(Activity) Pictures excluded, copy word for word the lines from the one holding "Given: Click the Ifw (A) legend marker" through the last line below.

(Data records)

------

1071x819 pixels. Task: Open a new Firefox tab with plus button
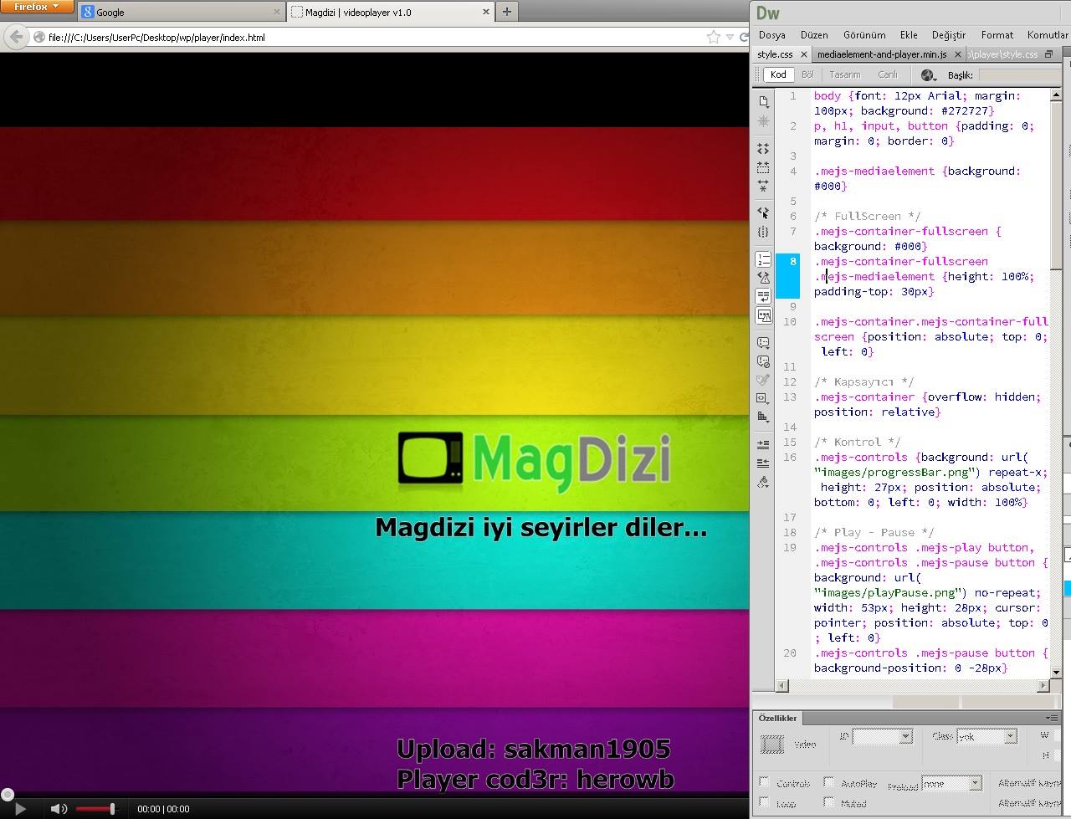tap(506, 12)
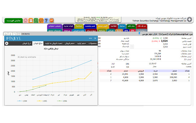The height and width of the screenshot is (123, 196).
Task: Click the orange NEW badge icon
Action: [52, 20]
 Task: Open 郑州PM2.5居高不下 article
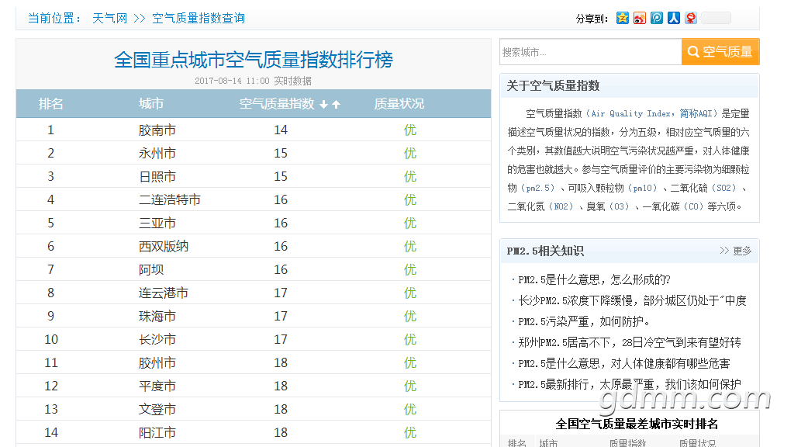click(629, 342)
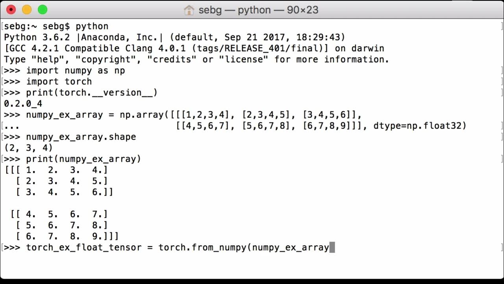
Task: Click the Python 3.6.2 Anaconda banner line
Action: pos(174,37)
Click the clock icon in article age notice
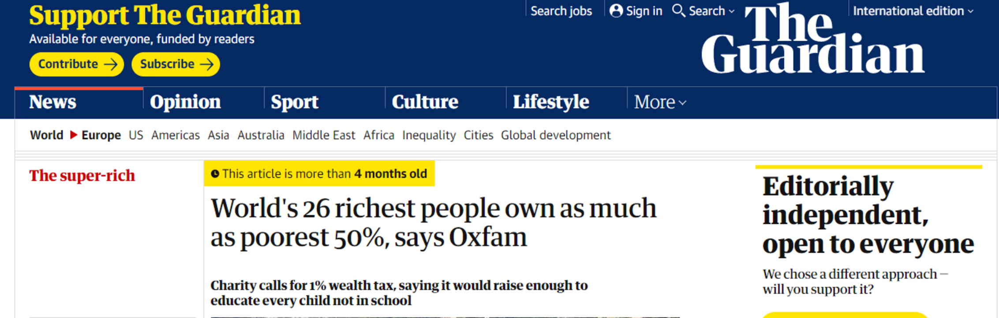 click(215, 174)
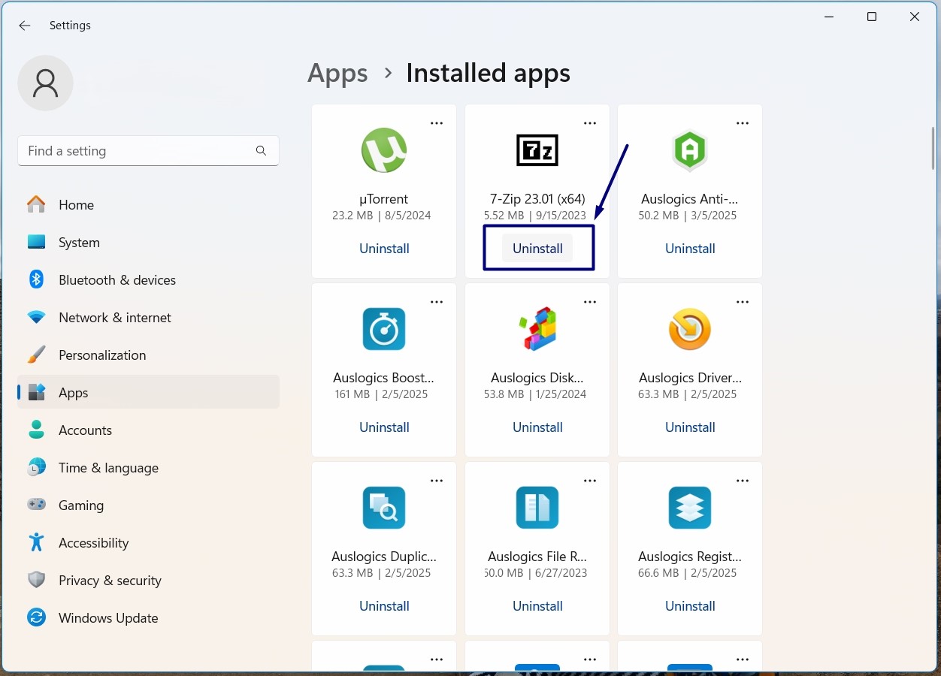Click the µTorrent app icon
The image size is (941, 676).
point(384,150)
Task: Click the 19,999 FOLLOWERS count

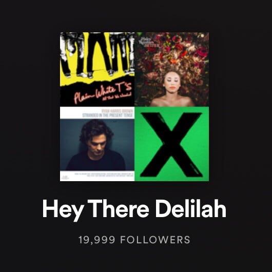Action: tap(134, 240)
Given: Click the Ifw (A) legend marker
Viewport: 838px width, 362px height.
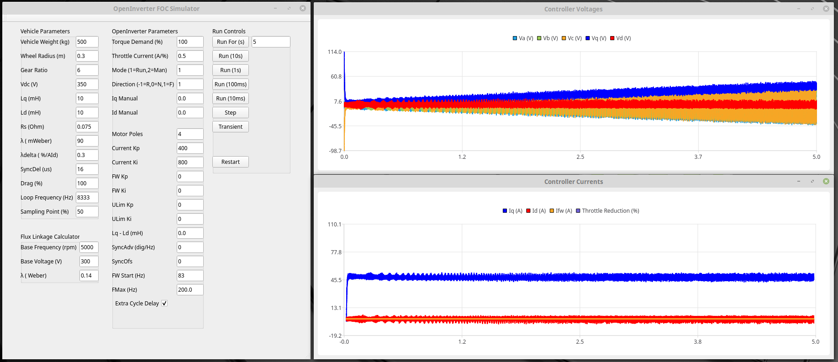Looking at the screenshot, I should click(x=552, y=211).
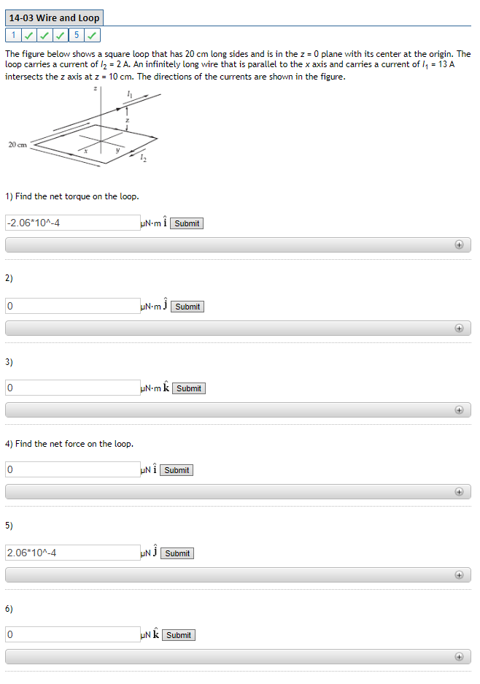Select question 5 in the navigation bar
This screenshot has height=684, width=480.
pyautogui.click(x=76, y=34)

------

(Task output)
Given: Click the Ifw (A) legend marker
Viewport: 838px width, 362px height.
Looking at the screenshot, I should click(x=552, y=211).
Select question 5 in the navigation bar
This screenshot has height=684, width=480.
pyautogui.click(x=76, y=34)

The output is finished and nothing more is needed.